Omitting partners on the grounds that they are owners was always going to look bad.

Some weeks ago the Gazette was the first legal publication to bemoan the glaring lacuna in the early batch of law firm gender pay gap statistics. Omitting equity partners on the grounds that they are part-owners of law firms was always going to play badly.

In firms which have over 250 staff, it is hardly a secret that this rarefied constituency is overwhelmingly male – and stratospherically well-paid compared with the woman (and indeed man) on the Clapham Omnibus. According to sociologist Danny Dorling, you need a total gross household income of around £170,000 to be bracketed in the top 1% of British earners. Among this group, then, we are talking fractions of a fraction.
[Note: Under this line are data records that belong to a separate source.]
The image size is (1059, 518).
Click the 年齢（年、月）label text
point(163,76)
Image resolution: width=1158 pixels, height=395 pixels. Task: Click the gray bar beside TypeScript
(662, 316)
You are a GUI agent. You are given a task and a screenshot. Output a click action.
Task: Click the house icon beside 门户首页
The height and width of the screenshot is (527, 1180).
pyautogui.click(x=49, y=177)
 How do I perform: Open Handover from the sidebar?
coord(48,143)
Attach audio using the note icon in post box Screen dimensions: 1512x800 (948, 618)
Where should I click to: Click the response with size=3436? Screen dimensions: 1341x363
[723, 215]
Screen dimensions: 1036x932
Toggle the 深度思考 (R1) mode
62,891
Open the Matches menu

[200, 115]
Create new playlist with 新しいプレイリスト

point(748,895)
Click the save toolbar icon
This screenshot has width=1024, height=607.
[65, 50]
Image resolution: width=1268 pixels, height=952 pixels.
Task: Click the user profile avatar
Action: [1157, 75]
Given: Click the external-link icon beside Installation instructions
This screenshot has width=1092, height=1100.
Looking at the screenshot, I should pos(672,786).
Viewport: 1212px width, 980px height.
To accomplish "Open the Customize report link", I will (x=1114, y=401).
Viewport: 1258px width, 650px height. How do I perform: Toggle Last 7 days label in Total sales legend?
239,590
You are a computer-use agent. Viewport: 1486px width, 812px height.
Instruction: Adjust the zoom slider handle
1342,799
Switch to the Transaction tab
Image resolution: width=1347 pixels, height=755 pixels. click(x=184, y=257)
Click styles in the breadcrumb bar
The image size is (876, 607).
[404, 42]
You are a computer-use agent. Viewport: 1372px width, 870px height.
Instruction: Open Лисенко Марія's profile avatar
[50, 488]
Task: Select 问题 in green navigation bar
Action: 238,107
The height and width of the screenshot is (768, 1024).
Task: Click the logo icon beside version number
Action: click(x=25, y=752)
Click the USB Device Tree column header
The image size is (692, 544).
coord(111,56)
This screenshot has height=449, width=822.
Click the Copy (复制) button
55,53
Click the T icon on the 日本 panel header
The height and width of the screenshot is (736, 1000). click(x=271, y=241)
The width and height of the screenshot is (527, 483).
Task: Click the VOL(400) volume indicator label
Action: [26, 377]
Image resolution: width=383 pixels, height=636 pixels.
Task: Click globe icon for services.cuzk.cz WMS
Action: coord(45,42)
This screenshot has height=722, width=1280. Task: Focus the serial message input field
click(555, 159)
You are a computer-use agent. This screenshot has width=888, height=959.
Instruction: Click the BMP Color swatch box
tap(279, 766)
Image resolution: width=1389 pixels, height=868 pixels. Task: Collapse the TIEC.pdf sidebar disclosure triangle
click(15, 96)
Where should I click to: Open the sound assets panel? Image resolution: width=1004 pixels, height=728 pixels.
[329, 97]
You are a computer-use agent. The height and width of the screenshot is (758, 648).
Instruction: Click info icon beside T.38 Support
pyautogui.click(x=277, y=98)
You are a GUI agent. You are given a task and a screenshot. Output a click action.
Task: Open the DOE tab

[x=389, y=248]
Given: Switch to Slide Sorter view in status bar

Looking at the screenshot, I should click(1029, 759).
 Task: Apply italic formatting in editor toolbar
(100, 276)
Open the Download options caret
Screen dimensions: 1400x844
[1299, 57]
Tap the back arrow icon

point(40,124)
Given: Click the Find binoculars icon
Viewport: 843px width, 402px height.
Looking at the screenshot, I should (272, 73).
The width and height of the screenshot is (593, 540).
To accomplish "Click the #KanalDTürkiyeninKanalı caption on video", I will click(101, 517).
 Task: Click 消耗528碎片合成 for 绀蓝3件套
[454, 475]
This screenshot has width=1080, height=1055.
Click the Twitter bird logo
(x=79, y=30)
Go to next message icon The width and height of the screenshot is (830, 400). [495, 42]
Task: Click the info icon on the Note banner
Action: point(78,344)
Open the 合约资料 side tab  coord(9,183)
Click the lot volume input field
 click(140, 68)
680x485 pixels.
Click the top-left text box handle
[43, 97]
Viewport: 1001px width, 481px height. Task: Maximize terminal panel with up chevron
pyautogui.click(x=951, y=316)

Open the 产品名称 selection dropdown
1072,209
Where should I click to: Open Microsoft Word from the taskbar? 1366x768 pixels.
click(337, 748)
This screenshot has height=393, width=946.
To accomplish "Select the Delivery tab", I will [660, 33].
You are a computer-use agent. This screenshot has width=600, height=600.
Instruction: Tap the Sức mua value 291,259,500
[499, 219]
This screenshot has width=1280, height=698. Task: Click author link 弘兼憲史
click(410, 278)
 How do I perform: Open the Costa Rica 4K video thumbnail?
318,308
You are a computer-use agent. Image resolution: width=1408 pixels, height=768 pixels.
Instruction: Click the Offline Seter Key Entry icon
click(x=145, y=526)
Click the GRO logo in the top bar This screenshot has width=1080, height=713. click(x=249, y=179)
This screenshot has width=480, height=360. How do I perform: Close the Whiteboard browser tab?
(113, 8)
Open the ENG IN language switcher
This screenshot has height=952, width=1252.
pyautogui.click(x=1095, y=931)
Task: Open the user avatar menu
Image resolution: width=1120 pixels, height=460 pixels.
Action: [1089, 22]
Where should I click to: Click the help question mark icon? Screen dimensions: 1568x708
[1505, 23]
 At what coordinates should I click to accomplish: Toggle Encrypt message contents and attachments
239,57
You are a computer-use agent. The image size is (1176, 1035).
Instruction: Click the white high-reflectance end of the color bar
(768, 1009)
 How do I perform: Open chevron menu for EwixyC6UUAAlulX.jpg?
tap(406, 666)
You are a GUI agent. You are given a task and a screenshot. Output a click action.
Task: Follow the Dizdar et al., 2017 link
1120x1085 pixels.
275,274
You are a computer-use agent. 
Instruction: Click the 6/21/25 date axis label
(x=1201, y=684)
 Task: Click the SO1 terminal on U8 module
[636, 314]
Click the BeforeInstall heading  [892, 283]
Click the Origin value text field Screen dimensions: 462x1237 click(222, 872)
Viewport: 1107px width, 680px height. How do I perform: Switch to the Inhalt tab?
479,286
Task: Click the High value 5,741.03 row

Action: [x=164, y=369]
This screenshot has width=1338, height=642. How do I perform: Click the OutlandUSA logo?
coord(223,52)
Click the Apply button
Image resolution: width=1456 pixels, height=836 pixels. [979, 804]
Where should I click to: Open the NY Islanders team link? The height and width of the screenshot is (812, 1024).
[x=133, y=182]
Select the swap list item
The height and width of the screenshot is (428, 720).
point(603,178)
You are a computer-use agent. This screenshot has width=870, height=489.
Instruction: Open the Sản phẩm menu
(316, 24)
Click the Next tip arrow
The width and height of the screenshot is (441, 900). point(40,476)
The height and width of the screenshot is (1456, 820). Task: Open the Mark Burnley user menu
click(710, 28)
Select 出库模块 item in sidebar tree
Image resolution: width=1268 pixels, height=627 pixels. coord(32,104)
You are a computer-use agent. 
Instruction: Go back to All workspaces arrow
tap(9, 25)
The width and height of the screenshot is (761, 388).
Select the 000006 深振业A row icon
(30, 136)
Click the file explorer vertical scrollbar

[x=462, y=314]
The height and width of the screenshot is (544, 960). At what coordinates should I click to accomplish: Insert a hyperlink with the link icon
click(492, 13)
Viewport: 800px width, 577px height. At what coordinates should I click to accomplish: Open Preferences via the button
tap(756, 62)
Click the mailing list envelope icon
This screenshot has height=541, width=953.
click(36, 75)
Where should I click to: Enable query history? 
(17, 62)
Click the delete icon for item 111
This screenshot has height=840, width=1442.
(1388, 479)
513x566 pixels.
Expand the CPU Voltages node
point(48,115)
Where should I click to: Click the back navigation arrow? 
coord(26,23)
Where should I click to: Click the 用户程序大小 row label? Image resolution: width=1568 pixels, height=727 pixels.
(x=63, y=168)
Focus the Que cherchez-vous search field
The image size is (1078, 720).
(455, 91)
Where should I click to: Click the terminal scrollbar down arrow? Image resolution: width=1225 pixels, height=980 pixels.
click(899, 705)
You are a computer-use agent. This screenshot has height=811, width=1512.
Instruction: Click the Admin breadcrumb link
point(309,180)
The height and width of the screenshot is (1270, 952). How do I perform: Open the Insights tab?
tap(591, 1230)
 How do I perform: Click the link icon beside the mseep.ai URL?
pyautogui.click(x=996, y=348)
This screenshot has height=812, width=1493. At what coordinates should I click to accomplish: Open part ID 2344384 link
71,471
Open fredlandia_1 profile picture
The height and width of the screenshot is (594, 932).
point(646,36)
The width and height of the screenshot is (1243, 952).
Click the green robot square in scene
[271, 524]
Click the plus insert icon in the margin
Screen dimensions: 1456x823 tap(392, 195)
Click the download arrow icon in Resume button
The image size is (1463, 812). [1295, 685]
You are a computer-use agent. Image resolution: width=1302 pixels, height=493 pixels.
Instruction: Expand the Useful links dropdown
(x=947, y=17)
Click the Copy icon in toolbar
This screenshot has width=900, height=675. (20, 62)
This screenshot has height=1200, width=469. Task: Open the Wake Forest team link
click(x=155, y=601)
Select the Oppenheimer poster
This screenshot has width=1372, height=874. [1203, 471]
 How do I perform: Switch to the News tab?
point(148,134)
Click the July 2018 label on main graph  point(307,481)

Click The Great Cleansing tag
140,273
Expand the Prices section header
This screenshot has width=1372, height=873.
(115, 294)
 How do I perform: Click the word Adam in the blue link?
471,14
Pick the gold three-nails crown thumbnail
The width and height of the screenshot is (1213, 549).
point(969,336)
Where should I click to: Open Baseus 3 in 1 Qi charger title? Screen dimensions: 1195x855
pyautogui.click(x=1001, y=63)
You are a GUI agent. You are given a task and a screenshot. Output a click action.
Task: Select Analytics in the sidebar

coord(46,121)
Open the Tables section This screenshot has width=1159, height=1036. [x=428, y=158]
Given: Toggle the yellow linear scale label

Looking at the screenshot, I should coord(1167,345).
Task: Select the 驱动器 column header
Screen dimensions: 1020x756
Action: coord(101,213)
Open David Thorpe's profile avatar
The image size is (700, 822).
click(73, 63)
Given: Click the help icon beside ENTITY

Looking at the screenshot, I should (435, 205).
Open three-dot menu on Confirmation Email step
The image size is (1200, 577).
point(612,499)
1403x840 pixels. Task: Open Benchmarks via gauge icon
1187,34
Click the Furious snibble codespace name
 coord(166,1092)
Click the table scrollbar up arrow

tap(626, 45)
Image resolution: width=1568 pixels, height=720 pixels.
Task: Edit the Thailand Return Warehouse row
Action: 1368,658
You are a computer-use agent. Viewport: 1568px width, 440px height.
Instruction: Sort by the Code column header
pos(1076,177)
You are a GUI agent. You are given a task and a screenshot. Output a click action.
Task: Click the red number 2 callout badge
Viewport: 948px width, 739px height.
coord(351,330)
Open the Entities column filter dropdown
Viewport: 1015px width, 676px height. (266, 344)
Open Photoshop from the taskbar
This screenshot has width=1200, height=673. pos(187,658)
Inga Beale, chief executive of Lloyd’s of London, was right to point out that the structure of professional firms allows for a ‘carve-out’ that downplays the true extent of inequality in their businesses.

The legal sector is more sensitive than most to diversity issues. So it is to their credit that a number of leading law firms quickly realised that such a carve-out – while permissible – is untenable. Clifford Chance and Linklaters have shown the way in the magic circle and compared equity partners with employees, which has had the predictable effect of turning the pay gap into a chasm.

The pressure on their peers – and other top corporate firms in particular – to follow suit will surely prove irresistible.